Integrating Machine Learning and Automation

A project log for Open Indirect Ophthalmoscope

An open-source, ultra-low cost, portable screening device for retinal diseases

Dhruv JoshiDhruv Joshi 08/22/2016 at 05:030 Comments

At this point, we're getting great images from our device and multiple retina specialists agree that they're able to see the features they need to make a diagnosis. But clinical experts may not always be available to give their opinion for the massive number of patients during a field testing or a mass screening program. We want our device to have automated algorithms built-in which would allow the image to be "graded" by severity of the condition (Diabetic retinopathy).

Our starting point for the best solutions to this was to explore the solutions posted by winners of the 2015 Kaggle competition on Diabetic retinopathy. The winners made use of Convolutional Neural Networks, which are giving fantastic results in image detection problems.

We implemented a version of some of the winning networks in the Kaggle challenge in Torch, and trained them using rack-based training machine running two Nvidia Titan X GPUs (24 GB total VRAM), 64GB of RAM, and 24 core CPU (similar to those available from Amazon Web Services). Training took about 2 days. After training the network we converted the model to run on both a CPU or GPU based machines. Running the service requires less substantial computing resources, our service currently runs off a desktop machine with 16GB or RAM, 8 cores, and a Nvidia GTX 760 graphics card (2 GB VRAM) in order to comfortably handle 12 image requests/second. For context, if everyone in the world was scanned once a year (7 billion), then we would only need 20 prediction machines, or about $20k (+supporting infrastructure). Finally, to complete the service, we built an API to serve image requests. The service consists of the predictor, written in torch, and a web server, written using the python flask framework. The server receives images, verifies files and sends a pointer to the image data over a socket using TCP to the predictor, which responds with the predicted grade. This configuration allows us to run predictors and the web server on different machines for scale, but currently our service runs off a single desktop. In the future, our CPU based models can run on embedded ARM hardware such as a Raspberry Pi.
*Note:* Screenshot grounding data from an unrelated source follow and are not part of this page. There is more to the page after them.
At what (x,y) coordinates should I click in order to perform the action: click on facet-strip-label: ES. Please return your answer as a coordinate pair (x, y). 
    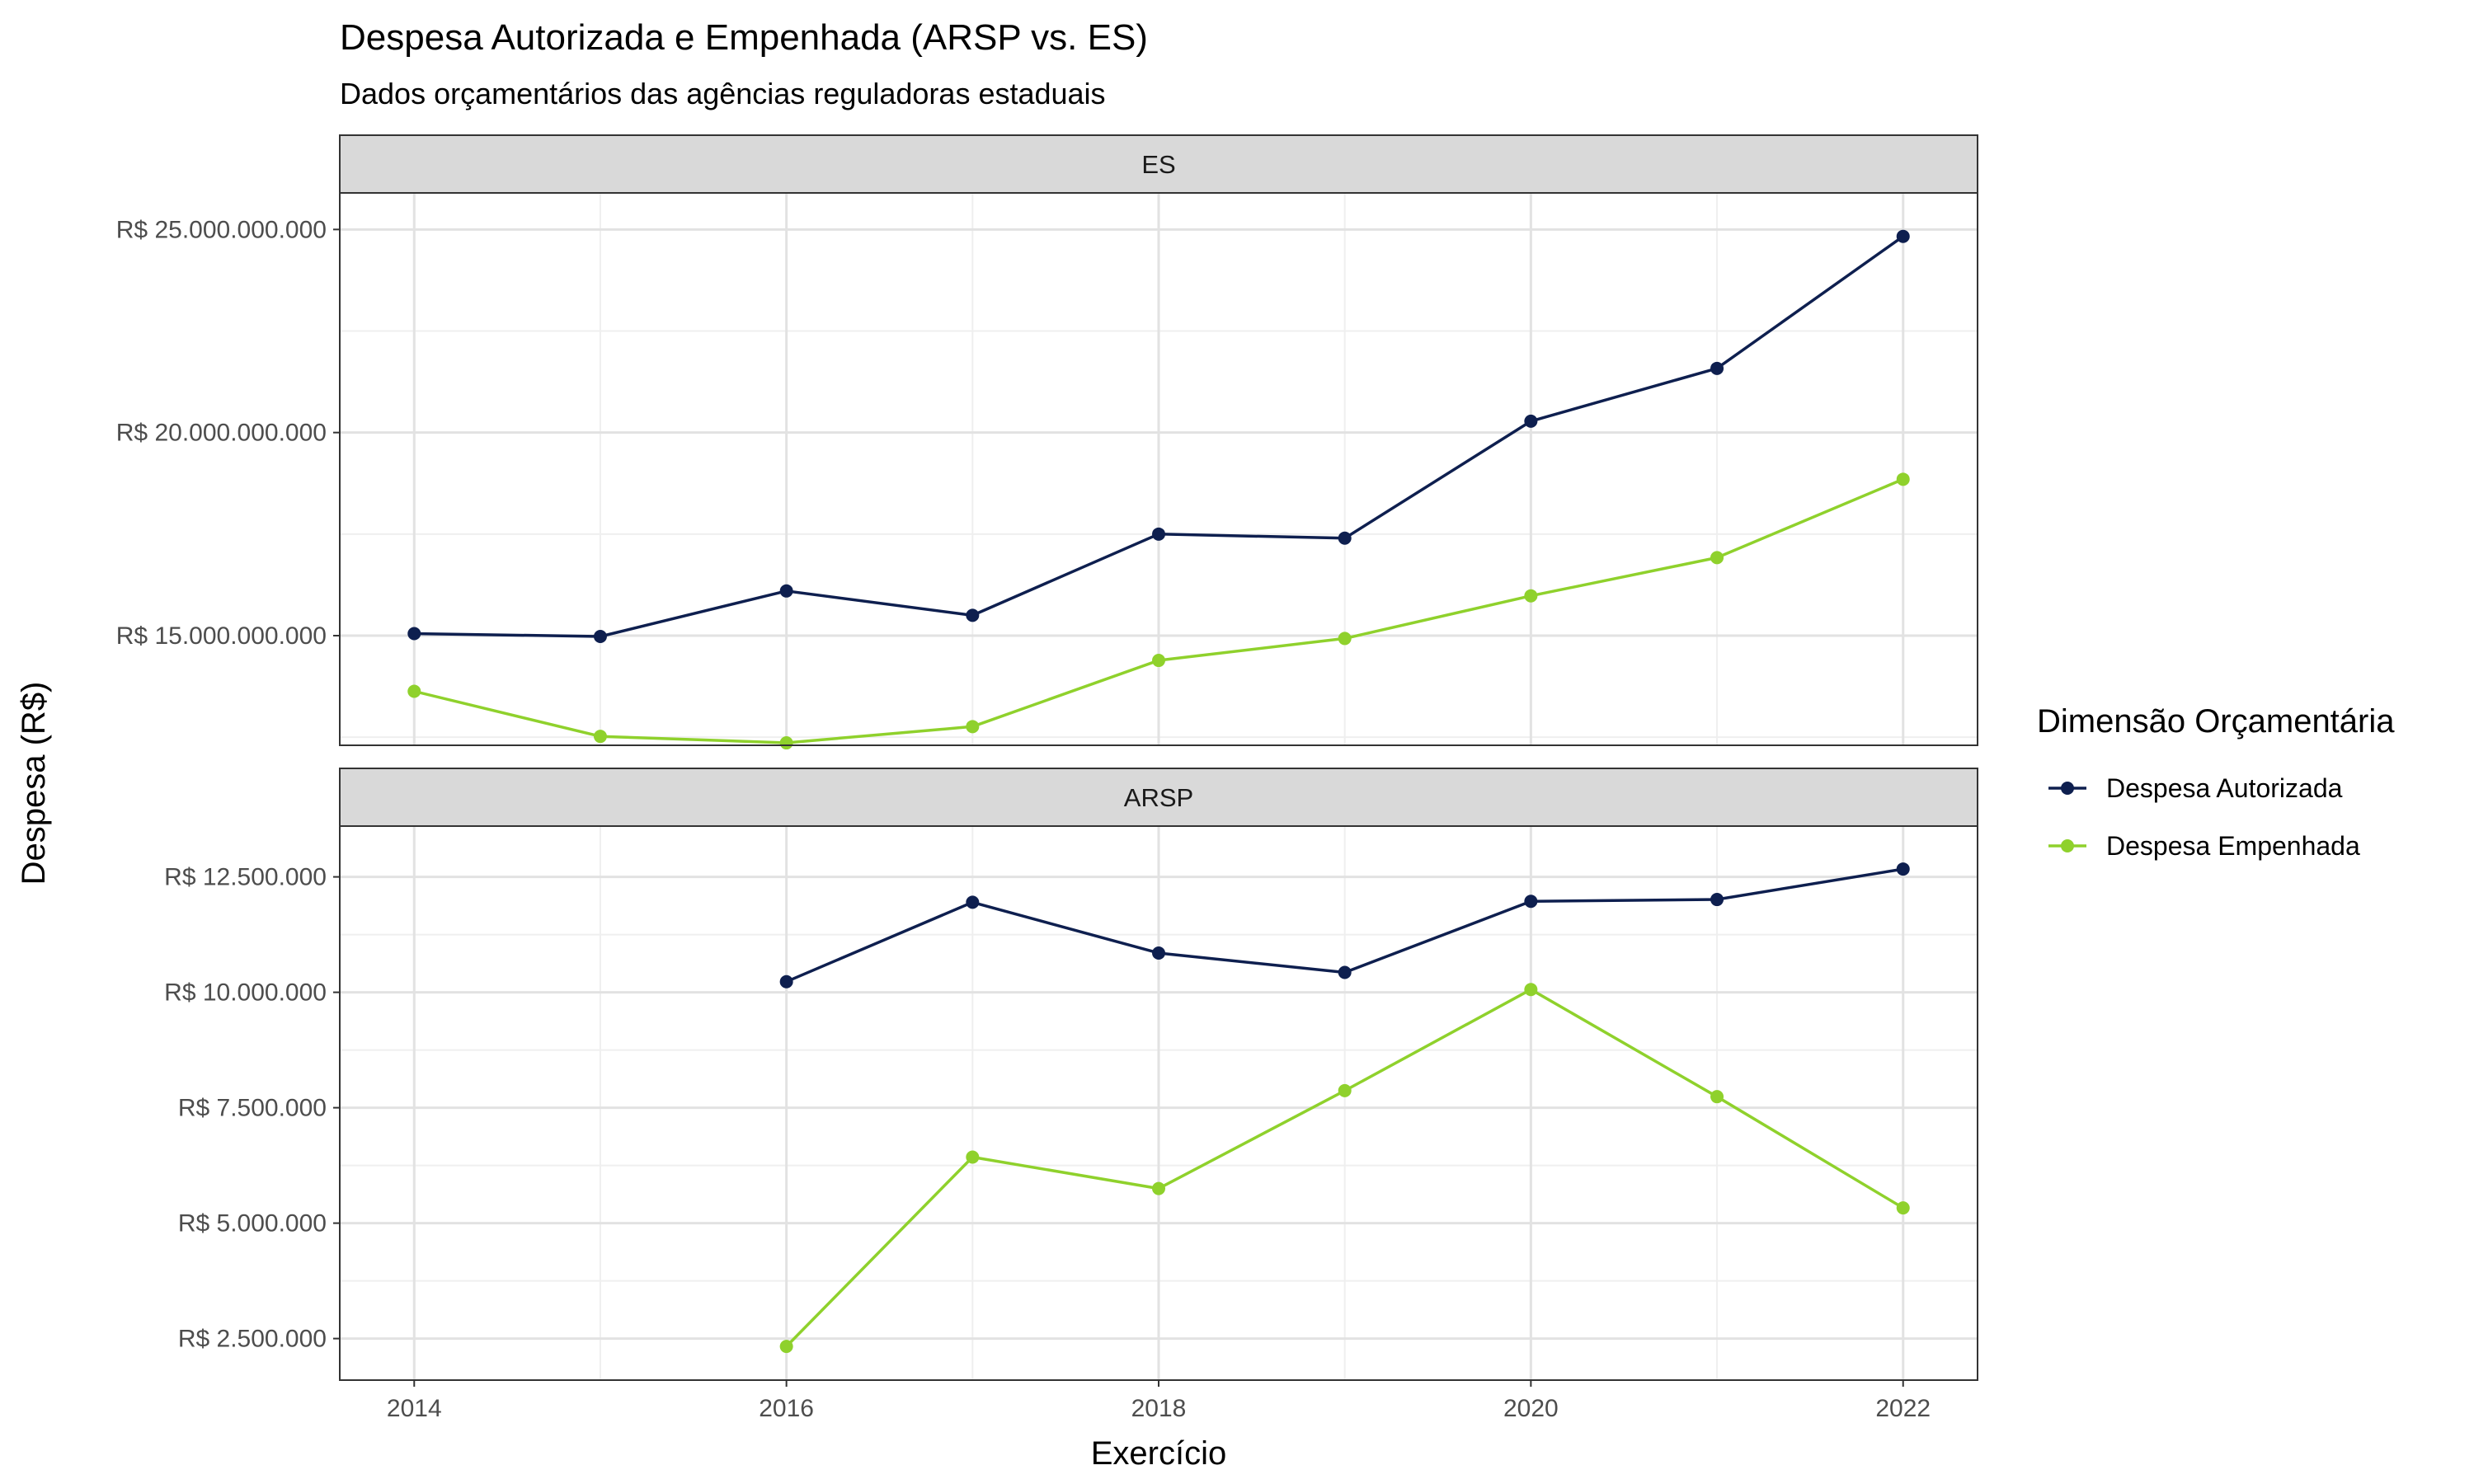
    Looking at the image, I should click on (1158, 164).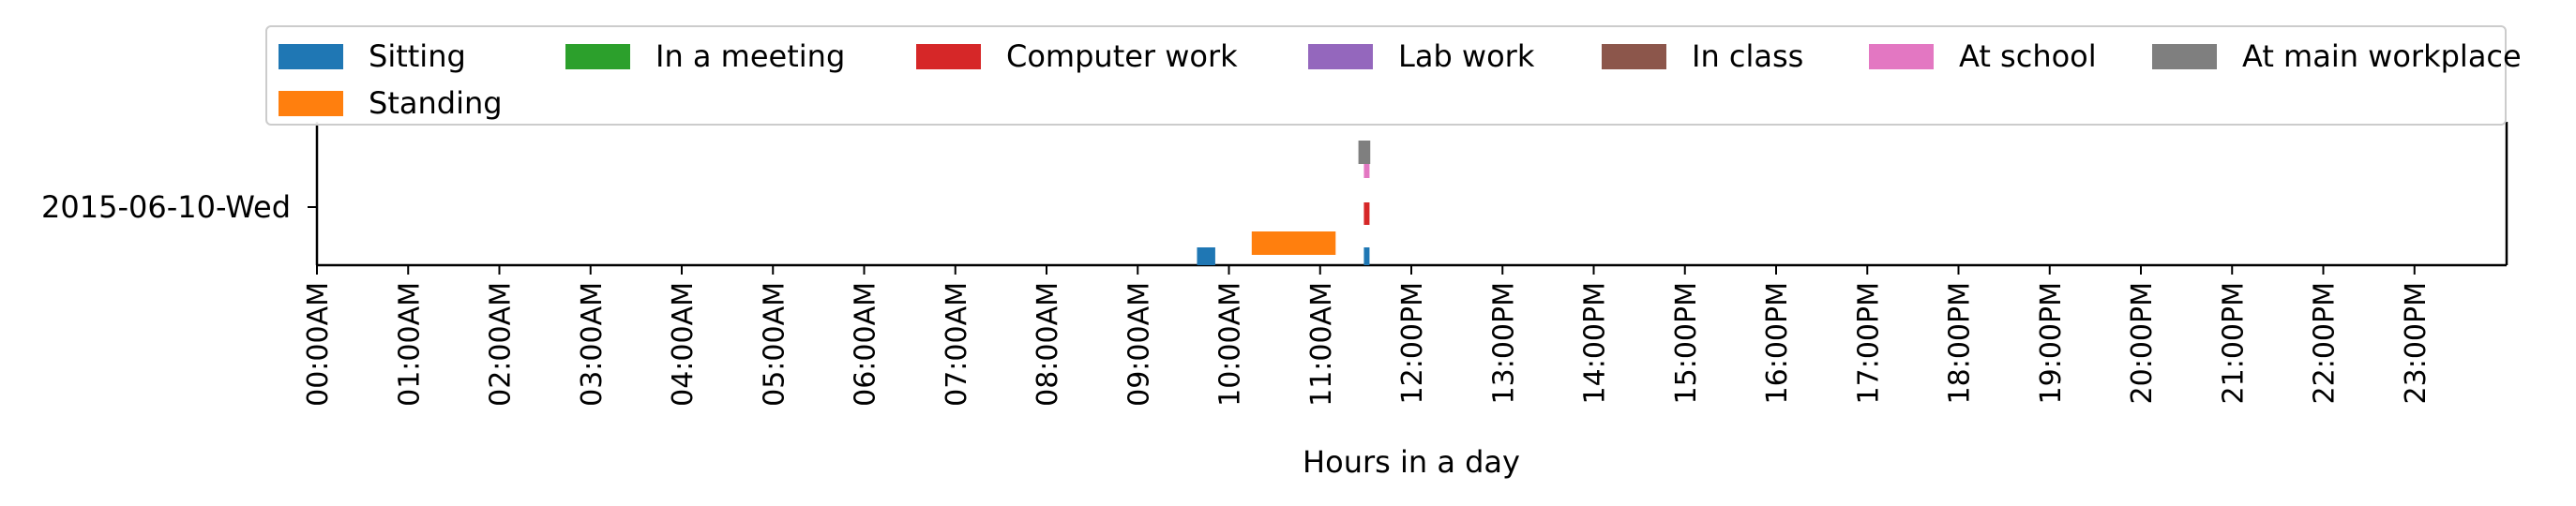 The width and height of the screenshot is (2576, 506). What do you see at coordinates (501, 344) in the screenshot?
I see `x-tick-label: 02:00AM` at bounding box center [501, 344].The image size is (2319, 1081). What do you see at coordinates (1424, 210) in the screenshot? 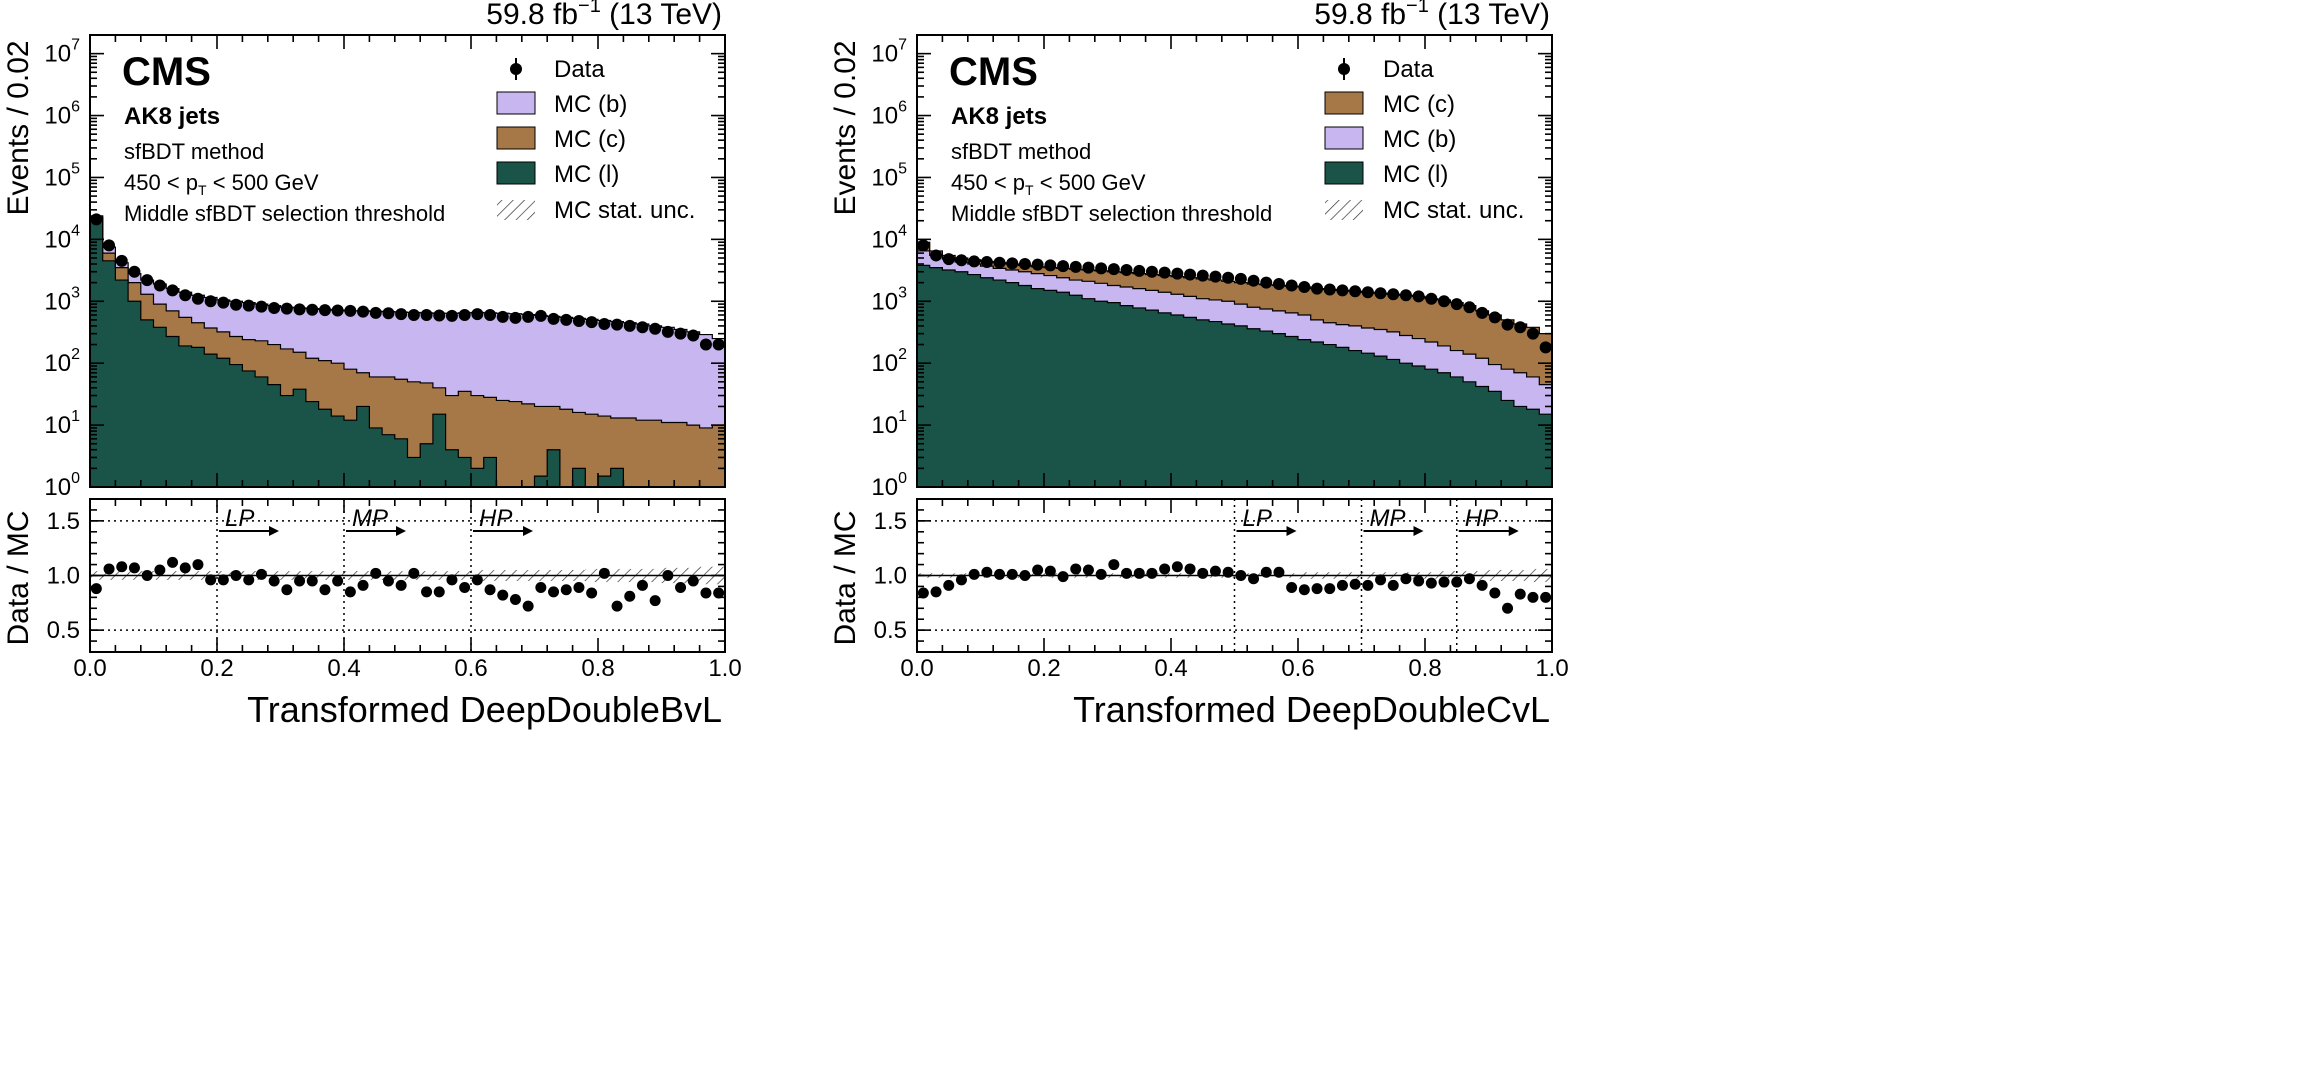
I see `legend-item-stat-unc: MC stat. unc.` at bounding box center [1424, 210]. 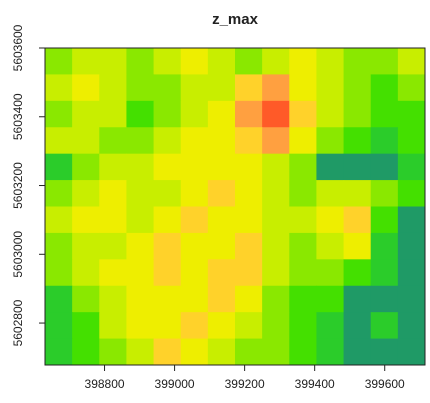 I want to click on x-tick-label: 399000, so click(x=175, y=384).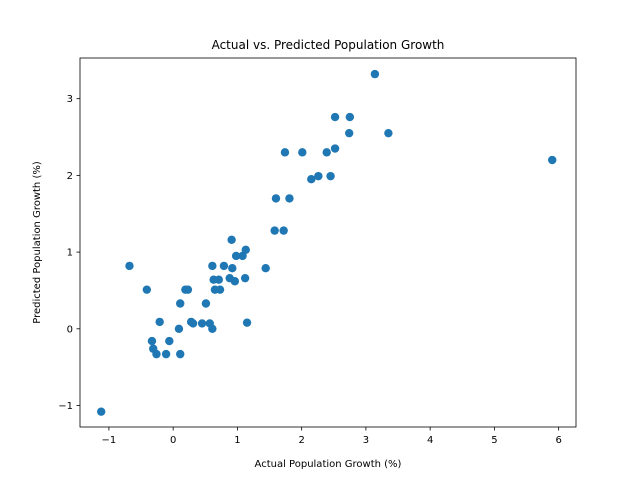 This screenshot has height=480, width=640. What do you see at coordinates (328, 464) in the screenshot?
I see `x-axis-label: Actual Population Growth (%)` at bounding box center [328, 464].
In order to interact with the web service, we created a client library in javascript and python. A user makes a profile and is given an API key from our web server. Through this, the processed jpg image is sent as a multipart form. The server processes the image and returns a json object. The grade is returned as a float between 0 and 4, with the following interpretation:

0 - No Diabetic Retinopathy (DR)

1 - Mild

2 - Moderate

3 - Severe

4 - Proliferative DR

The OWL client receives this data and converts it into a simple UI object which is easy to interpret by a field worker or layman.

A live demo of the grading interface lives at and the code is being continuously updated at The algorithm was trained on several thousands of images sourced from partner hospitals globally, including the LV Prasad Eye Institute, Hyderabad, India.